Toward the end of his life, my dad (who passed away in 2002) created some truly extraordinary art that might conventionally be "labeled" as abstract expressionist. A generous sampling of his later work can be viewed here.

While my own art also leans heavily to the abstract, I have not been blessed with my dad's gift of expression with brush and paint. I must instead rely on my inner eye to guide me (and my camera) to examples of "abstract art" as they appear in the world. Out of all such exemplars that I thus discover, I "select" those that come as close as possible to what I would have created myself, if only I had my dad's ability. Such is the photographer's art.

While my dad looks inward to create such works as...





...I must instead hope to stumble across some composition, somewhere out there in the real world (whether by chance alone or enlightened synchronicity!), that captures - in an abstract form - what is in my mind's eye (that I cannot express nearly as well with my camera as my dad did with his brush). I must thus content myself with images such as these...





While I have not "created" any of these images, in the strictest sense of the word, I do take responsibility for carefully - and, I hope, artfully - selecting precisely those ineffable points in time and space that, when rendered by my eye and camera, communicate essentially the same message I would have communicated had I had my dad's artistic genius (and substituted a brush, paint and canvas for my camera, lens and compact flash card.)

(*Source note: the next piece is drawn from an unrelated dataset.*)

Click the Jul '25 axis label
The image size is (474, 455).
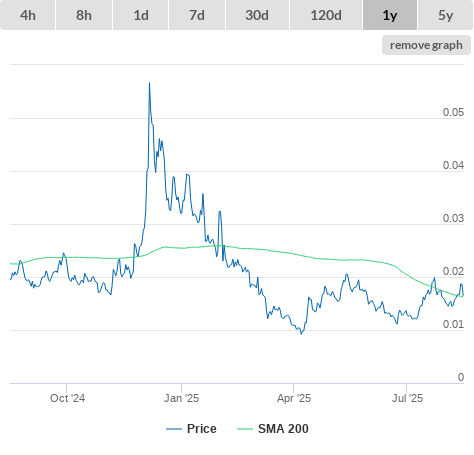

Ultimately, the purest form of art, whether it is manifest in painting, photography, sculpture, architecture, or dance - or all of these things, at different times of an artist's life - resides in the life and soul of the artist. Art is seldom found "in" (or confined to) the work that an artist produces, but can readily be observed - even by non-artists - by looking closely at how the artist creates his work (and lives his life!): art is a soul's meta-pattern of willful creation.

I know this to be true, because I saw first-hand how "art" is lived (by a soul known to others as Slava the artist, and whom I simply called "dad"). To help heal my heart after my dad's passing, I sometimes imagine that, somewhere on my multidimensional ergodic artistic landscape, my photography and his art have finally brought the two of us together to some magical space-time-averaged "point" where we are each able to see the beauty of the world through the other's "artistic" eye.

Finally, how does all of this connect back to "ergodicity" as defined at the start of this entry? My "theory" is that just as one can get "to know" a traditional artist (his "style") by looking over a lifetime's worth of work (i.e. by taking a time average over all the works the artist can produce while sitting in roughly the same point in physical space), so one can get "to know" a photographer by looking over all possible images the photographer can take from all possible vantage points in space (i.e., by taking a spatial average over all possible images the artist can take at one time). Of course, this leads open the possibility (even likelihood) that the "styles" of artists change, and evolve, in time. But as a crude conceptual characterization of the fundamental difference between how traditional artists and photographers "create" their work I think it offers an amusing stepping stone.

At the very least, such musings (what might be called ramblings by some;-) beg questions such as "What does an "artistic landscape" look like?", "To what extent does it characterize an artist's unique style and vision?", and "How do different artists traverse this landscape in search of their art?"